Indian fusion band Indian Ocean played to a packed auditorium on Oct. 11, at a fundraiser organized by a Bay Area nonprofit to support grassroots projects in India.

The show was organized by the Bay Area chapter of the Association for India’s Development (AID), a U.S.-based nonprofit that partners with groups in India to promote inclusive development and social justice.

The concert, attended by nearly a thousand people, was held in Los Altos Hills at Smithwick Theater in Foothill College, a community college nestled in the beautiful hills and surrounded by plush bungalows and mansions.

"The funds collected for this show will be used to support a variety of initiatives we support back home [in India],"said Asti Bhatt, president of AID Bay Area. The projects — around 28 — span the length and breadth of the country, including a rural health clinic in the western Indian state of Rajasthan, sustainable farming in the wetlands of Sunderbans in the eastern part of the country and community environment monitoring in the southern state of Tamil Nadu, among others.

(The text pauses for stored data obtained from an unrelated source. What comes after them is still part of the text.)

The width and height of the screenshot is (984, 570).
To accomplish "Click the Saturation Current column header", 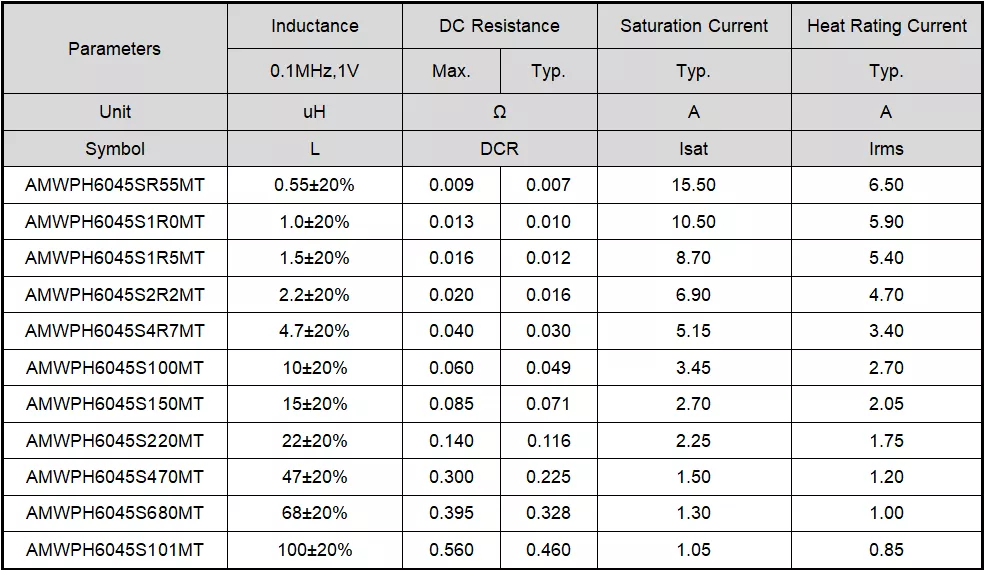I will [x=694, y=26].
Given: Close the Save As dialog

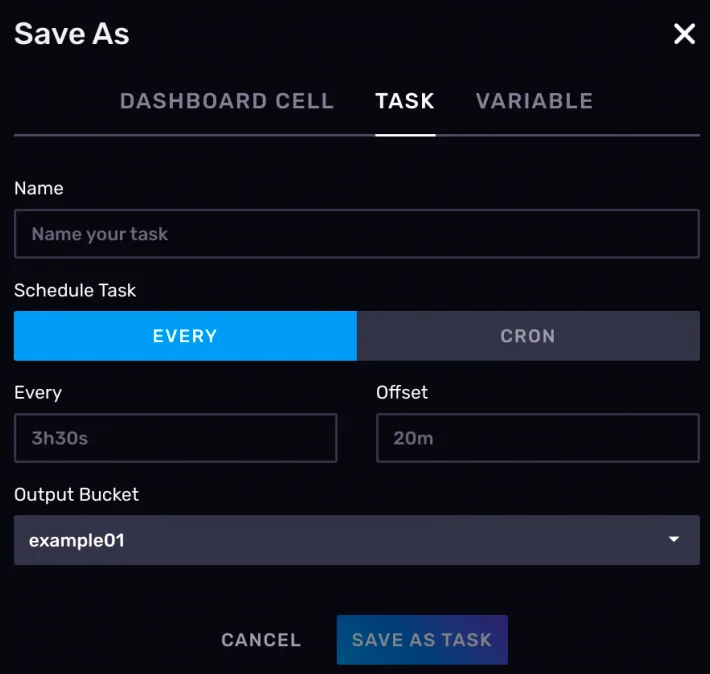Looking at the screenshot, I should (684, 34).
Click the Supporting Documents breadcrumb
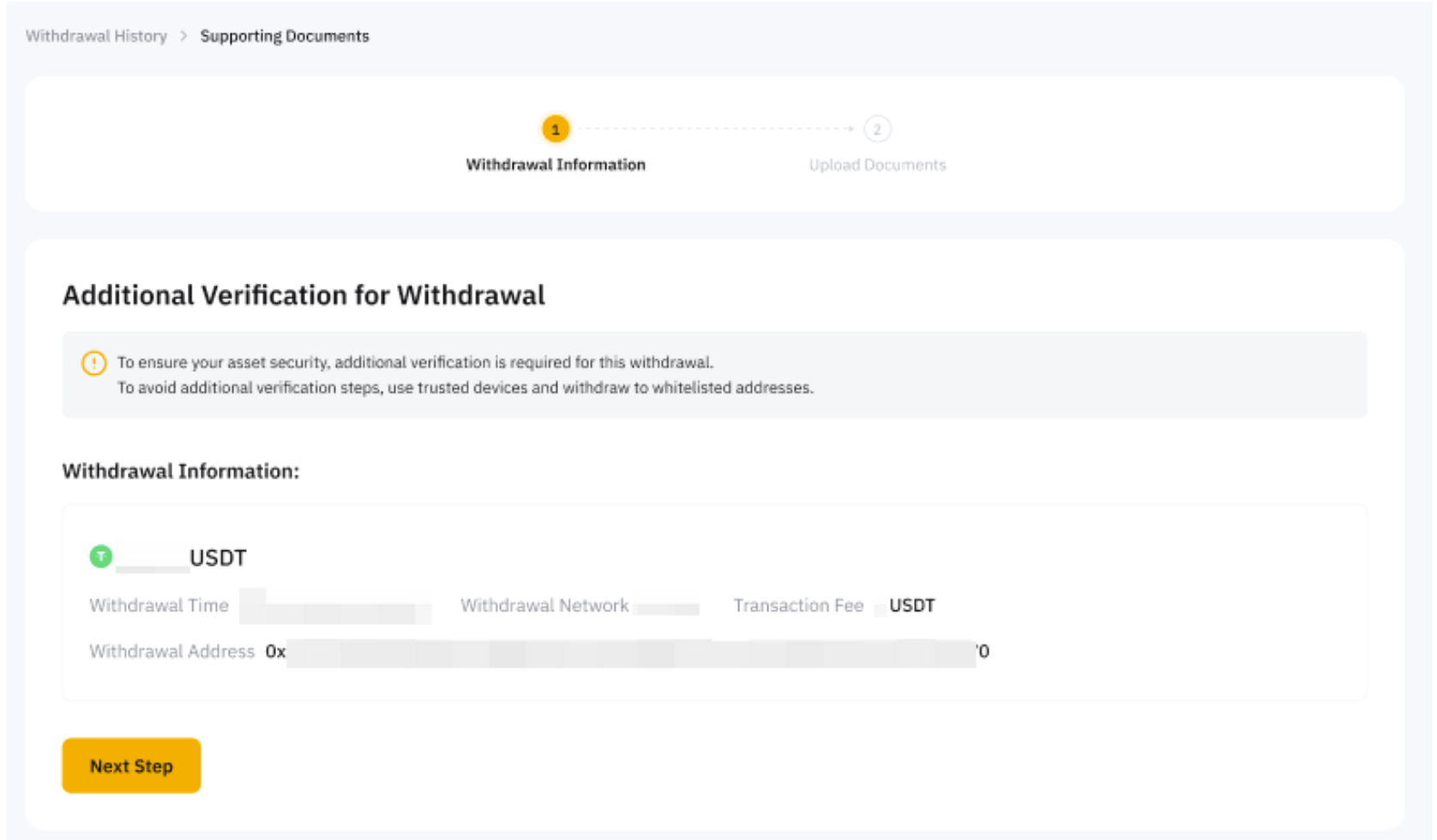1437x840 pixels. coord(285,36)
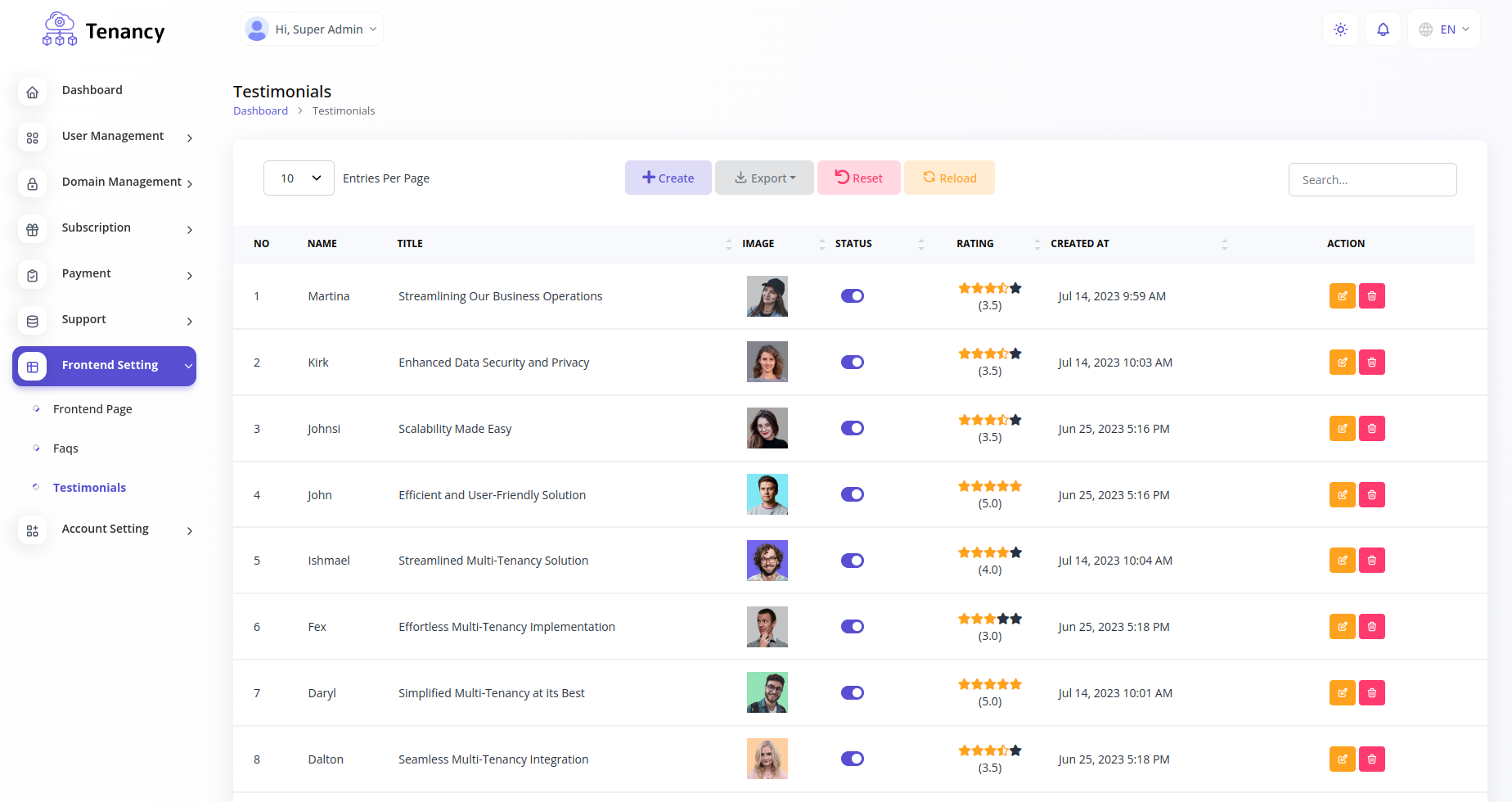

Elaborating on one of the projects that would benefit from the concert, Srikanth Jandhyala, past president of the chapter, and now a volunteer, said, "We have a partner called Chetna Vikas based in the Wardha district of Maharashtra. They teach farmers the principles and importance of organic farming. One of the major challenges in organic farming is seeds, because most seeds are corporate-controlled. So Chetana Vikas has seed banks; they take promises from farmers to contribute to these banks and store seeds so that future generations can use it."

Involving the community

Peninsula Press also spoke to one of the partners in the southern Indian state of Tamil Nadu. The partner nonprofit, The Other Media, works with local villagers near the industrial town of Cuddalore to monitor environmental pollution caused by the scores of chemical factories in the industrial belt. Cuddalore is a coastal town about 110 miles from the state capital of Chennai.

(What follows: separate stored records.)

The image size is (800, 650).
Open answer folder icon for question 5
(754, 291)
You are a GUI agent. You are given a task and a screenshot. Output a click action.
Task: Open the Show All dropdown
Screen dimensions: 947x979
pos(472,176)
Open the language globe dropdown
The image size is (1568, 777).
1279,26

"These factories were set up in the eighties, but there were no checks to regulate the spread of these units. So the villages are surrounded by factories on three sides and a river on the fourth. In some cases, villages are sandwiched between factories,"explained Shweta Narayan, who works for the project. Narayan said the pollution had rendered the water useless; it now has an odor and is yellowish in color.

"Whenever villagers complained about the water, they would be accused of lying or attempting to extract money. The government mechanism was not working,"she recalled. The group then decided to scientifically document the experience of pollution so that nobody could dismiss them. "We decided to record the date, time, location and health effects every time someone experienced bad odor."The team, over a period of 14 weeks, documented 36 different kind of odors and 30 types of health effects. They also collected air samples and sent it for analysis to a lab in California.

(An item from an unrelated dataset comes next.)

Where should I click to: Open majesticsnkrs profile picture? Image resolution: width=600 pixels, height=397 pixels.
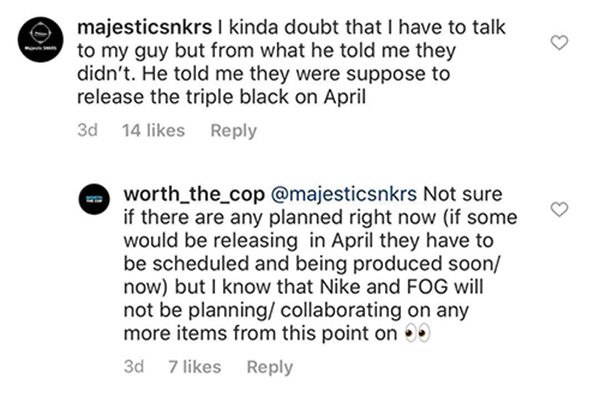coord(41,39)
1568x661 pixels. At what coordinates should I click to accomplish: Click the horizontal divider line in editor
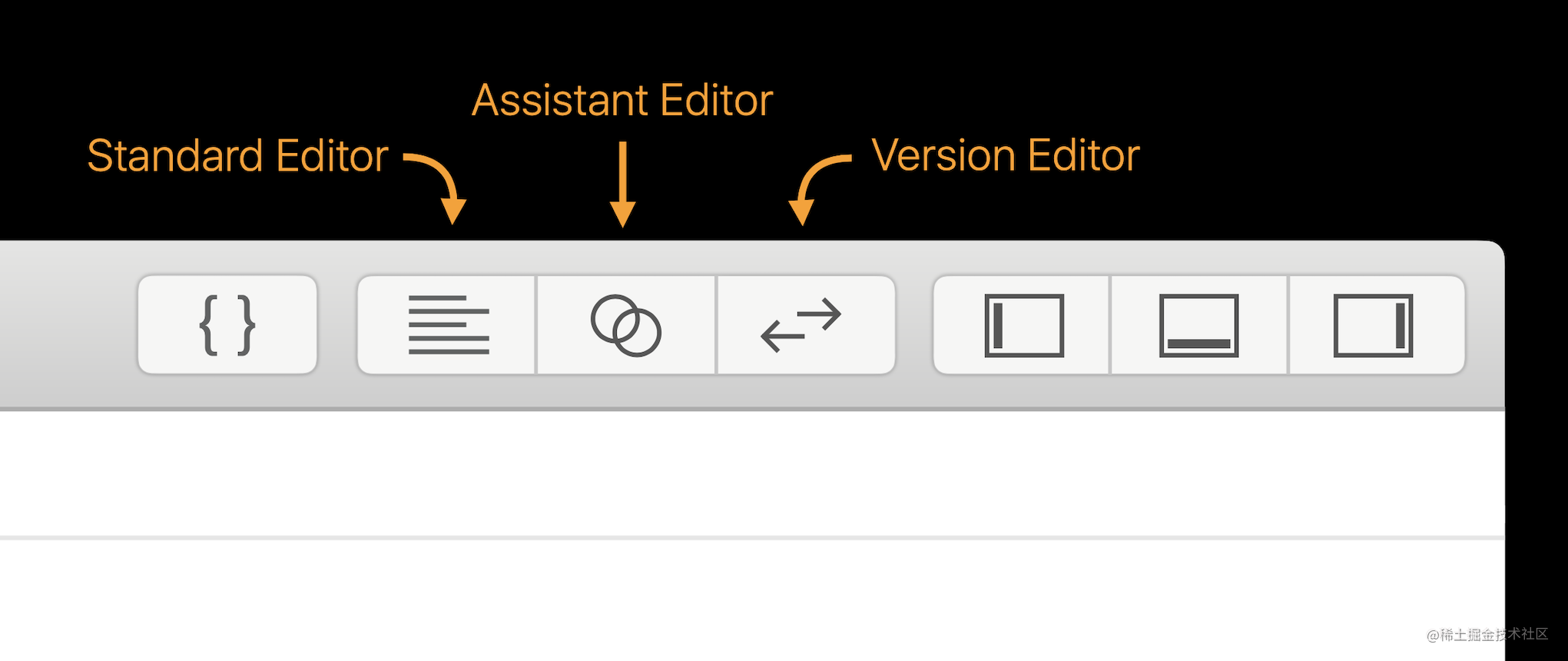pos(751,537)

The results spoke for themselves; the people of Cuddalore had been inhaling toxic chemicals, many of which were carcinogenic and could be traced to the factories. The government finally woke up and decided to take action.

The state’s pollution control board now regularly engages with the community monitoring team of six volunteers and self-help groups in 25 villages to find breach of rules or misdeeds by corporations.

'Privilege'

Though they are thousands of miles away from India, volunteers at AID Bay Area feel that since they have been privileged enough to come to the U.S. and live comfortable lives, it is their duty to do something for their countrymen who are not so fortunate.

"We believe in social justice … there are many societal factors that play a role in your success. When you realize the society’s hierarchy and power dynamics, you feel you must do something about it [to restore the balance],"Bhatt said.

As for the concert itself, the crowd cheered and screamed with joy as the band played some tracks from their new album "Tandanu,"as well as older favorites like "Bandeh,""Ma Rewa,"and "Hille Le."

The show ended with people dancing in the aisles — all for a good cause.